Amastra borcherdingi is a species of air-breathing land snail, a terrestrial pulmonate gastropod mollusc in the family Amastridae.

==Description==
The length of the shell attains 19 mm, its diameter 10.5 mm.

(Original description) The shell contains 6 1/3 whorls. The shell is ovate-conic, narrowly perforate or imperforate, and moderately robust. The upper three or four whorls are reddish-brown (rarely pale yellow), transitioning to white with a faint flesh tint on the last two whorls. These are intricately adorned with angular, zigzag, or interrupted dark brown patterns, which become chestnut with darker streaks on the last half-whorl. The cuticle is often absent near the aperture, partially worn away elsewhere, and frequently almost entirely lost in mature specimens.
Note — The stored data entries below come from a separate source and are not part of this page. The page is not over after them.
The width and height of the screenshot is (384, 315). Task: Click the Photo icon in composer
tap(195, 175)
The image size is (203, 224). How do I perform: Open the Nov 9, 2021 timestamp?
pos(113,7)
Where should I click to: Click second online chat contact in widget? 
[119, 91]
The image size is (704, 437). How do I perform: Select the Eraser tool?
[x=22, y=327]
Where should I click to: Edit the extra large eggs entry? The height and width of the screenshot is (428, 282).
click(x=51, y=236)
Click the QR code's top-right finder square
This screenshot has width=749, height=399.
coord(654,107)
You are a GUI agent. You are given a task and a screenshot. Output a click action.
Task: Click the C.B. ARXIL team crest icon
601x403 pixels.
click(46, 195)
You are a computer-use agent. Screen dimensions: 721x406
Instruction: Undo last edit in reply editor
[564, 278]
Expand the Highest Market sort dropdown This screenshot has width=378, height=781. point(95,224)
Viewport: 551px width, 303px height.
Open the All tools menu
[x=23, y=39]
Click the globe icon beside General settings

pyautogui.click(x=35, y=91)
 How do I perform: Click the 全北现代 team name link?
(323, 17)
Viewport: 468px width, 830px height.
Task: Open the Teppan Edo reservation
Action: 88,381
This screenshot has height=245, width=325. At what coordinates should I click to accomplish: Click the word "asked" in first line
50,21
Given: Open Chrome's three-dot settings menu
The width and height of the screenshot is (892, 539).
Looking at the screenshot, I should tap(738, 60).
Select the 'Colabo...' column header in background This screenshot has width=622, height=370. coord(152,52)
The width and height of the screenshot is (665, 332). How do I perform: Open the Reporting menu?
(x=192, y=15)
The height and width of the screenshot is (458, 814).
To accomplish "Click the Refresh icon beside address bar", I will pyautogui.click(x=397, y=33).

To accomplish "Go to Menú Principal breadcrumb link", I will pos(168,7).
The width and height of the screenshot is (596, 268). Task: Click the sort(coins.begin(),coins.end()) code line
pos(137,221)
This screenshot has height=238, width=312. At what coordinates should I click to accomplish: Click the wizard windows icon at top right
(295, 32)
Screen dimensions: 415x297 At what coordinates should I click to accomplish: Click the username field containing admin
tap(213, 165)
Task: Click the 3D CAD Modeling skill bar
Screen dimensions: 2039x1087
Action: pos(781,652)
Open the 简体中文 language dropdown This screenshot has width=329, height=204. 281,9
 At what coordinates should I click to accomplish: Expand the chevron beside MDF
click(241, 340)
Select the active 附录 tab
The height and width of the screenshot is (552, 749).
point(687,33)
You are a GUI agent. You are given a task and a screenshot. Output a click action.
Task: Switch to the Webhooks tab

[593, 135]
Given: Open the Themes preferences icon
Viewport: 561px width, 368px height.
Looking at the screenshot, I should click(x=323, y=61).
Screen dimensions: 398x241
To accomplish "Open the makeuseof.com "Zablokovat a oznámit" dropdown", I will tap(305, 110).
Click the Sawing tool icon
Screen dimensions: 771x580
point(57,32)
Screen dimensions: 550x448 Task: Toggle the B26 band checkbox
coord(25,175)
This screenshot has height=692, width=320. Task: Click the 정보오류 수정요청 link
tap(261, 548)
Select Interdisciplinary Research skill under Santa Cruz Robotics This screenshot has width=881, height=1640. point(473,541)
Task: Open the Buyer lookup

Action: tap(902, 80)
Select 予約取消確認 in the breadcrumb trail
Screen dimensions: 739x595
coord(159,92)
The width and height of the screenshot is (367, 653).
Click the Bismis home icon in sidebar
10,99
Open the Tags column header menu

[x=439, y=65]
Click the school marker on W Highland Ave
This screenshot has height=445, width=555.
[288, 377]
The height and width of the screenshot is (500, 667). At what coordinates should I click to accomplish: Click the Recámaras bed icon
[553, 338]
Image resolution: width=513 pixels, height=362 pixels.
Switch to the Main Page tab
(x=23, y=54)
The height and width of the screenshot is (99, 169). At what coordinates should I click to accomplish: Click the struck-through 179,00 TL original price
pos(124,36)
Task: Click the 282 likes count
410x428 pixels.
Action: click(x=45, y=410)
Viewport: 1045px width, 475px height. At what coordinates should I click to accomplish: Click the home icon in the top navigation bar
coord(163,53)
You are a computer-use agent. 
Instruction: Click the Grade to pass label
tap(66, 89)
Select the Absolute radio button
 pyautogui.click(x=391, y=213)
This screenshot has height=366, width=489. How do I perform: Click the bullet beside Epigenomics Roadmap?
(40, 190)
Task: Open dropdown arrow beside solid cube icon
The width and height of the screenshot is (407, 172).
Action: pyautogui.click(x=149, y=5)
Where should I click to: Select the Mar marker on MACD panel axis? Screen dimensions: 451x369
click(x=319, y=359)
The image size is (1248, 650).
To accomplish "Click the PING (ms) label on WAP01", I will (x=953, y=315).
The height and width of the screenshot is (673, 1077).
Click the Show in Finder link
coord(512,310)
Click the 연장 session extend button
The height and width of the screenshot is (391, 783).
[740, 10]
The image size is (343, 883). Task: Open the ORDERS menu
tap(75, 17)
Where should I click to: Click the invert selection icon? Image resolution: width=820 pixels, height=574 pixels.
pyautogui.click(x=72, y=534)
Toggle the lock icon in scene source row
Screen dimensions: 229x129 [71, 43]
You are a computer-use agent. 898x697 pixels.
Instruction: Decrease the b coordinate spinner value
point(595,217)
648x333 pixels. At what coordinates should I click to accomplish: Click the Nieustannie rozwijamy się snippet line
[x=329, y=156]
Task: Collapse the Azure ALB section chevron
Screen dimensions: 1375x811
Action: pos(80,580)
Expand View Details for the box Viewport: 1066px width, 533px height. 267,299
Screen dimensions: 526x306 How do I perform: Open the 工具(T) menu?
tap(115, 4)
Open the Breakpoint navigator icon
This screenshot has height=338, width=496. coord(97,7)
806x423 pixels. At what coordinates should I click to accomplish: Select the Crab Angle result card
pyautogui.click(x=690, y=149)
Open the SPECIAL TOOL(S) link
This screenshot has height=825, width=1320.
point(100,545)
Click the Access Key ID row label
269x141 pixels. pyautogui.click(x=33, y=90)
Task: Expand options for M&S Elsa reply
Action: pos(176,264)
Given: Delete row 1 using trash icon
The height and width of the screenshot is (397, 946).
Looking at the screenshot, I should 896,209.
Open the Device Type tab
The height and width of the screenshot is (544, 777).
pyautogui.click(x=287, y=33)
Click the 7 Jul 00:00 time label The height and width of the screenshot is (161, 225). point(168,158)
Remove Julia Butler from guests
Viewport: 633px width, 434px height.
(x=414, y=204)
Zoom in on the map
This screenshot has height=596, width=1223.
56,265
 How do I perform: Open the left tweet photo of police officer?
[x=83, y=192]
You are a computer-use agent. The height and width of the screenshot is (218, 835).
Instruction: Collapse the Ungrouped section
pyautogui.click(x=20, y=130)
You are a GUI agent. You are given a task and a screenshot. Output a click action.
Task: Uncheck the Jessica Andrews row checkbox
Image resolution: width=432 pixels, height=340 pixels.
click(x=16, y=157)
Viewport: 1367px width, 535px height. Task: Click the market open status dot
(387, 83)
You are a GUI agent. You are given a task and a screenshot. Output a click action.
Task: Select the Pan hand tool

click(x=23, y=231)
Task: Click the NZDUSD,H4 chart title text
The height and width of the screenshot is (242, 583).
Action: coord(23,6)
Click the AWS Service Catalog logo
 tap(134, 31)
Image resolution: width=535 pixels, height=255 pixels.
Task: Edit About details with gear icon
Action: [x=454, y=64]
The embryonic shell has flat whorls with prominent ribs, and the second whorl displays a distinct keel just above the suture. The subsequent whorls are marked by rather fine, irregular growth lines, and the body whorl occasionally exhibits obliquely descending facets or malleations.

The aperture is nearly white inside, with the outer lip slightly thickened, particularly toward the base. The columellar lamella is small and oblique, adding a subtle structural detail to the overall design.

==Distribution==
This species is endemic to Hawaii and occurs on Molokai Island.